**Énoncé A**
Dans le texte sur les obligations européennes :
(i) À quel taux se situe l'Irlande ?
(ii) À combien de journaux européens François Hollande a-t-il accordé son interview ?
(iii) Depuis combien de mois les obligations portugaises sont-elles au plus bas ?
**Énoncé B**
Recopiez le passage du texte sur les obligations européennes compris entre « Sur l’ Euro » et « ou 18 mois. », ces deux extrémités incluses.

Les obligations européennes ont connu leur plus mauvaise semaine depuis un mois. Les obligations italiennes et portugaises étant au plus bas respectivement depuis 7 et 19 mois. L’Espagne de son côté est au plus bas depuis mars dernier, alors que le refinancement des banques ibériques n’est toujours pas bouclé. L’Irlande à 4,5%, se retrouve même en dessous des taux italiens et espagnols. Parallèlement on a enregistré une bonne semaine pour les marchés actions en Espagne, France, Italie et Portugal.
Sur l’ Euro « le pire est passé » a dit cette semaineFrançois Hollande, Président de la République. Cette déclaration étonnante pour tous ceux qui suivent de près le sujet a été faite dans le cadre d’une interview à six journaux européens dont Le Monde. L’ avis présidentiel n’est pas partagé par tous les investisseurs qui constatent que les divergences franco-allemandes augmentent particulièrement sur l’Union Bancaire qui est retardée et que le mécanisme d’intervention de l’ESM n’est toujours pas opérationnel. Tout cela permettant à la Grande Bretagne de pousser ses pions dans un esprit pas tout a fait favorable aux institutions européennes. Personne n’est aujourd’hui en mesure d’affirmer que la zone Euro sera encore intacte dans 12 ou 18 mois.

(Lignes issues d'une collection)

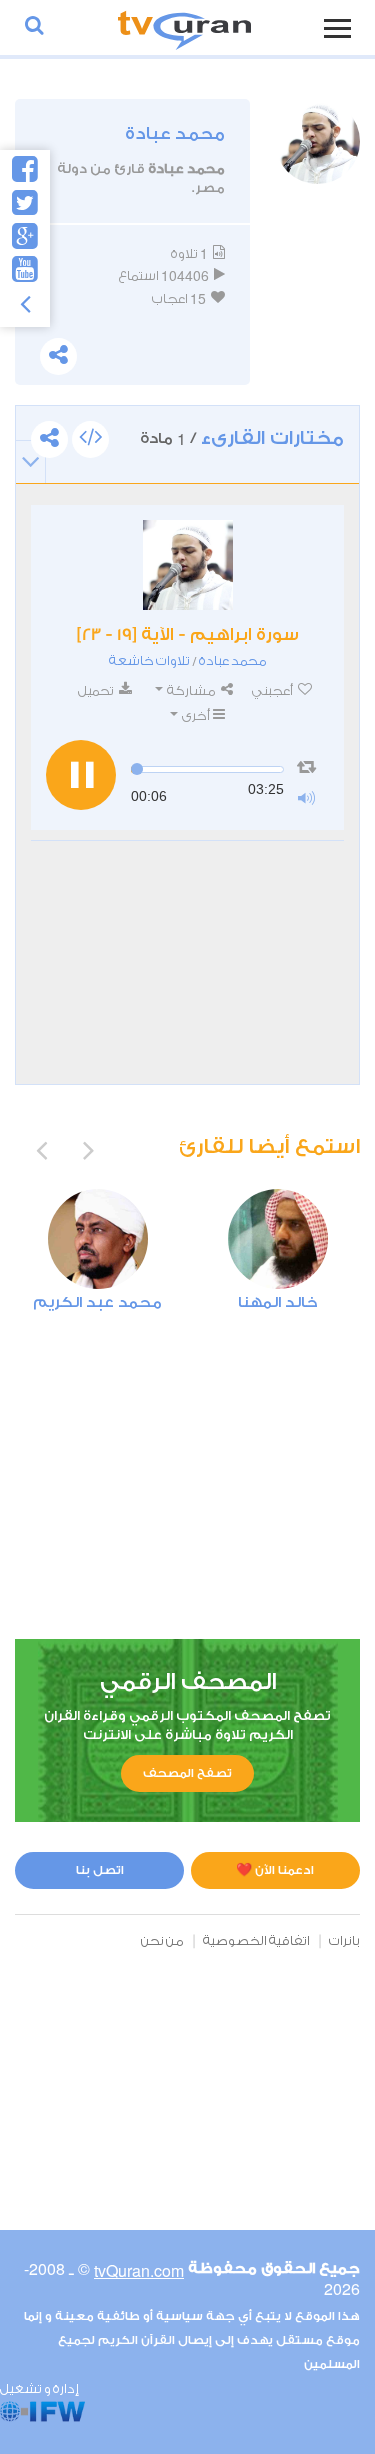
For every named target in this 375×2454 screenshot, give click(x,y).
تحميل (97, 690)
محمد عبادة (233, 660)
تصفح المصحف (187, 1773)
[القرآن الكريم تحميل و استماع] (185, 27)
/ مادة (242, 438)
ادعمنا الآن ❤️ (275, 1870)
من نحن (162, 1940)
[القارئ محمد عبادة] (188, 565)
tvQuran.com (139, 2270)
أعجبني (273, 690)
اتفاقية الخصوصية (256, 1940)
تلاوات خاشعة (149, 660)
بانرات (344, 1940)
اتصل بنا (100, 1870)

**Bonne réponse A**
(i) 4,5 %
(ii) Six
(iii) 19 mois

**Bonne réponse B**
Sur l’ Euro « le pire est passé » a dit cette semaineFrançois Hollande, Président de la République. Cette déclaration étonnante pour tous ceux qui suivent de près le sujet a été faite dans le cadre d’une interview à six journaux européens dont Le Monde. L’ avis présidentiel n’est pas partagé par tous les investisseurs qui constatent que les divergences franco-allemandes augmentent particulièrement sur l’Union Bancaire qui est retardée et que le mécanisme d’intervention de l’ESM n’est toujours pas opérationnel. Tout cela permettant à la Grande Bretagne de pousser ses pions dans un esprit pas tout a fait favorable aux institutions européennes. Personne n’est aujourd’hui en mesure d’affirmer que la zone Euro sera encore intacte dans 12 ou 18 mois.